Figure 6.

Cytokine production by human peripheral blood mononuclear cells pre-incubated with different blocking molecules and stimulated with conidia from Sporothrix schenckii, Sporothrix brasiliensis, or Sporothrix globosa. Human peripheral blood mononuclear cells were pre-incubated for 60 min with 200 μg mL⁻¹ of laminarin, 10 μg mL⁻¹ of anti-mannose receptor, 10 μg mL⁻¹ of anti-TLR2, or 10 μg mL⁻¹ of anti-TLR2, and then challenged with conidia.
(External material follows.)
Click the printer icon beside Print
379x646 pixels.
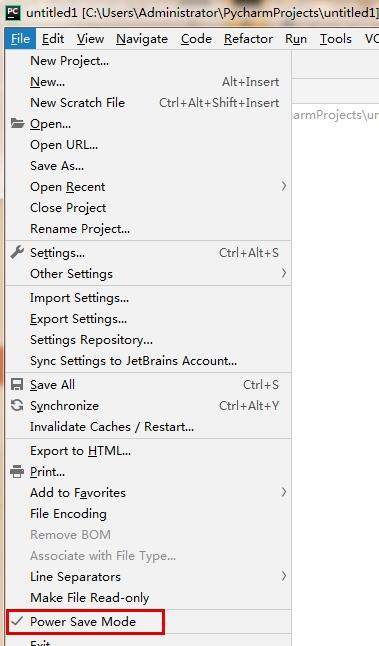17,471
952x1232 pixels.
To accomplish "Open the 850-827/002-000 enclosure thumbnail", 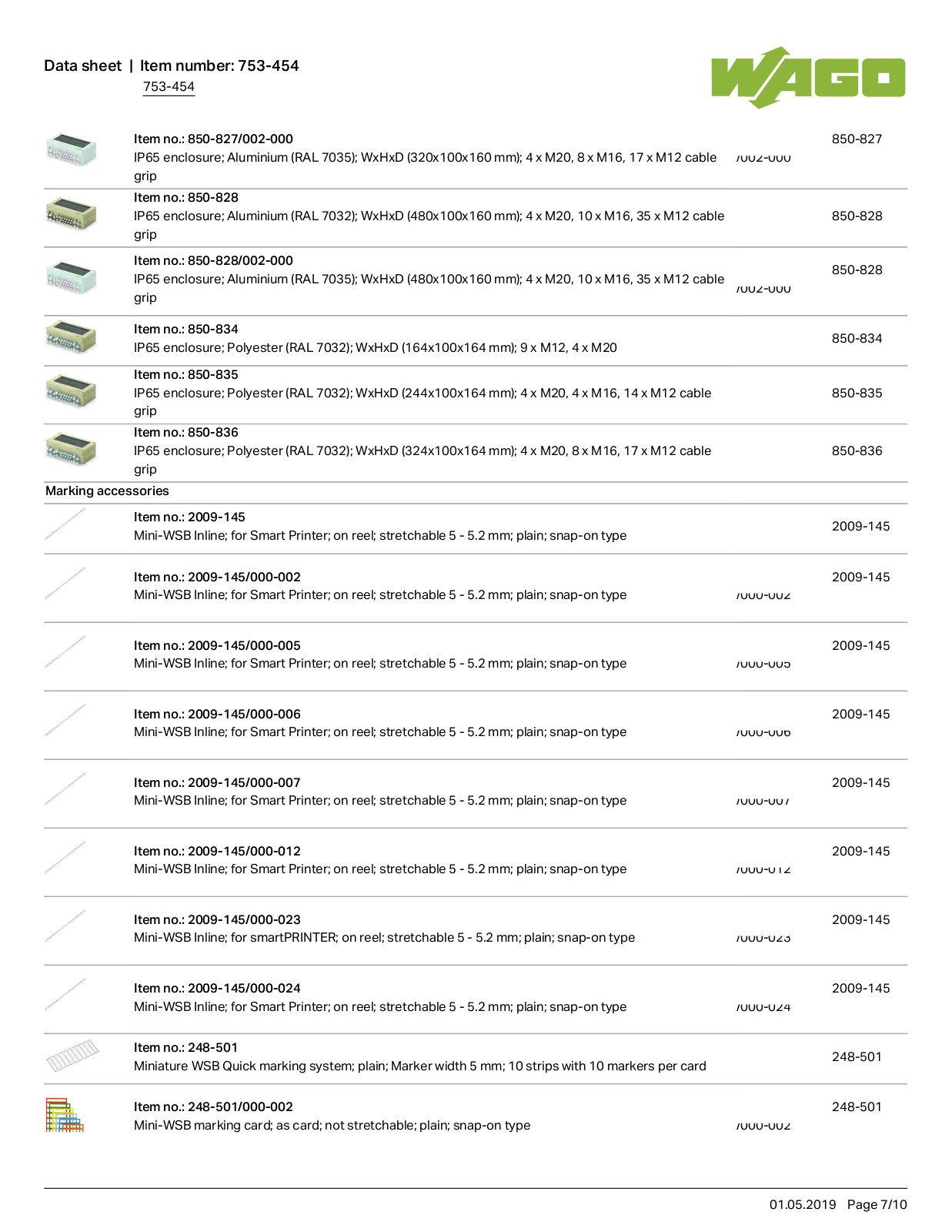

For tumor necrosis factor-alpha (TNFα), interleukin 1β (IL-1β), interleukin 6 (IL-6), and interleukin 10 (IL-10), human peripheral blood mononuclear cells were co-incubated for 24 h with live conidia, whilst for interleukin 17 (IL-17) and interleukin 22 (IL-22) stimulation, the human cells were co-incubated with the UV-killed conidia. In all cases, the interactions were centrifuged, supernatants collected, and cytokines quantified by ELISA. Ab—antibody; S.—Sporothrix. None refers to the system where the human cells were pre-incubated only with PBS. Results are the median ± standard deviation from data generated with samples from eight donors, analyzed in duplicate. * p < 0.05 when compared with the cytokine level stimulated by PBS-pre-incubated cells.